Combine these patterns into a centralized database module. The singleton export relies on Node.js's module caching behavior defined in [`lib/internal/modules/cjs/loader.js`](https://github.com/nodejs/node/blob/main/lib/internal/modules/cjs/loader.js) to maintain one global pool:

```javascript
// db.js
import sql from 'mssql';
import { env } from 'process';

const config = {
  user: env.DB_USER,
  password: env.DB_PASSWORD,
  server: env.DB_SERVER,
  database: env.DB_NAME,
  options: {
    encrypt: env.DB_ENCRYPT === 'true',
    trustServerCertificate: env.NODE_ENV !== 'production',
  },
  pool: {
    max: 20,
    min: 5,
    idleTimeoutMillis: 30000,
  },
};

let pool;

export async function getPool() {
  if (!pool) {
    pool = await new sql.ConnectionPool(config).connect();
    pool.on('error', err => {
      console.error('Unexpected pool error:', err);
    });
  }
  return pool;
}

export async function query(sqlText, params) {
  const p = await getPool();
  const request = p.request();
  
  if (params) {
    Object.entries(params).forEach(([key, value]) => {
      request.input(key, value);
    });
  }
  
  const result = await request.query(sqlText);
  return result.recordset;
}

export async function closePool() {
  if (pool) {
    await pool.close();
    pool = null;
  }
}

process.on('SIGTERM', closePool);
process.on('SIGINT', closePool);

```

Consume this module in your application entry point:

```javascript
// app.js
import { query } from './db.js';

async function fetchActiveUsers() {
  const users = await query(
    'SELECT id, name FROM Users WHERE active = @active',
    { active: true }
  );
  return users;
}

fetchActiveUsers().then(console.log).catch(console.error);

```

## Summary

- **Connection pooling** prevents event loop blocking by reusing TCP sockets managed by the `net` module.
- **`process.env`** externalization keeps credentials secure and follows [`doc/api/process.md`](https://github.com/nodejs/node/blob/main/doc/api/process.md) guidelines.
- **`async/await`** syntax maintains non-blocking I/O patterns tracked by the async_hooks system.
- **Graceful shutdown** handlers using `SIGTERM` listeners ensure clean pool closure via `pool.close()`.
- **TLS encryption** leverages the `crypto` module to secure data in transit when `encrypt: true` is set.
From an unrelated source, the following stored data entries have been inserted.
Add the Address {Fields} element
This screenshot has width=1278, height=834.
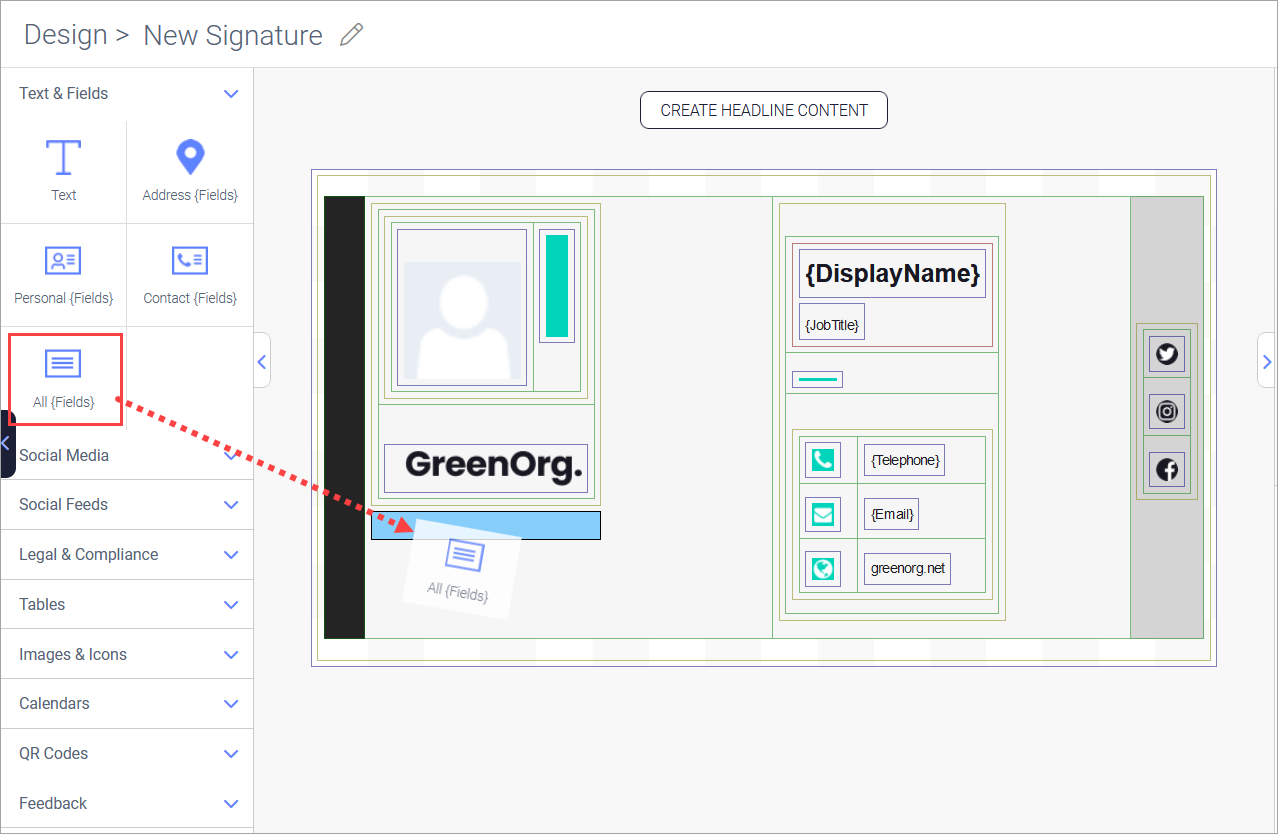pos(189,170)
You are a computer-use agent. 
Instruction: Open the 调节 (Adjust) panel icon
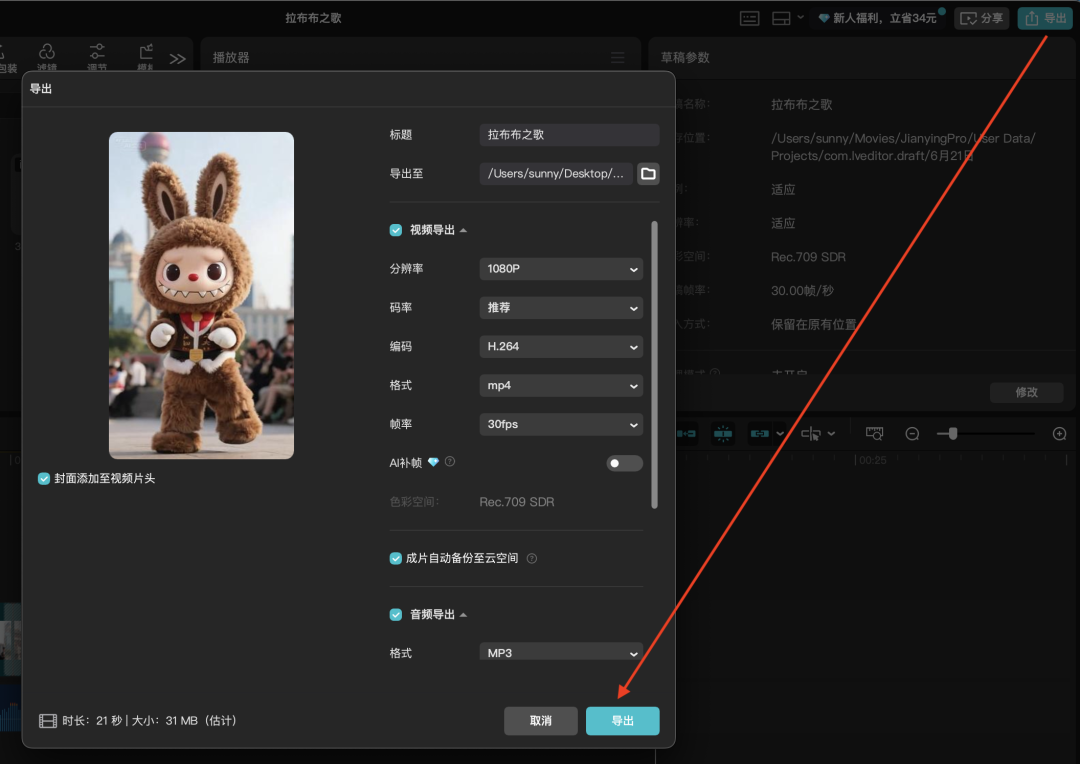(97, 52)
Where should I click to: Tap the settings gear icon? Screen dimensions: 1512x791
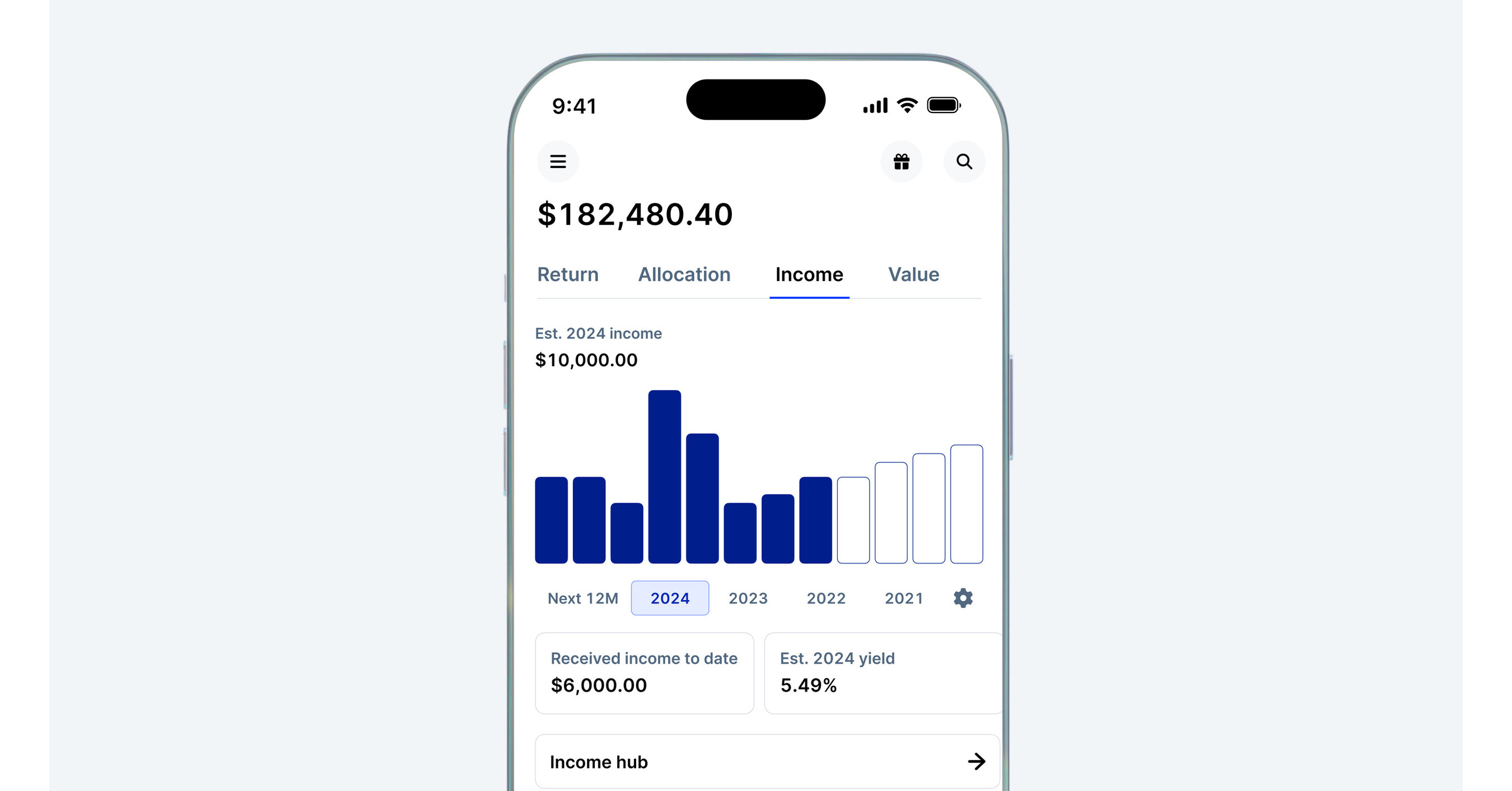[963, 598]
## Frequently Asked Questions

### What is the difference between ConnectionPool and individual connections?

**ConnectionPool** maintains a cache of active connections to SQL Server, allowing concurrent queries to reuse existing TCP sockets rather than creating new ones. Individual connections require manual management and tear-down, which violates Node.js best practices for resource efficiency. Always use `new sql.ConnectionPool(config)` and call `.connect()` once per application lifecycle.

### How do I handle connection errors in production?

Attach an `error` event listener to the pool instance to catch network failures and authentication issues. Additionally, wrap every `await pool.request()` call in `try/catch` blocks. For critical failures, implement circuit breaker patterns that temporarily halt queries when the error rate exceeds thresholds, preventing cascade failures in your Node.js application.

### Should I use environment variables for SQL Server credentials?

Yes. Store `user`, `password`, `server`, and database names in environment variables accessed via `process.env`. This aligns with Node.js security practices documented in [`doc/api/process.md`](https://github.com/nodejs/node/blob/main/doc/api/process.md) and allows you to inject different credentials via Docker secrets, Kubernetes config maps, or CI/CD pipelines without modifying source code.

### How do I enable TLS encryption for SQL Server connections?

Set `options: { encrypt: true }` in your mssql configuration object. This forces the driver to use TLS handshakes implemented by Node.js's `crypto` module before transmitting data. In production, always pair this with `trustServerCertificate: false` and provide valid CA certificates to prevent man-in-the-middle attacks.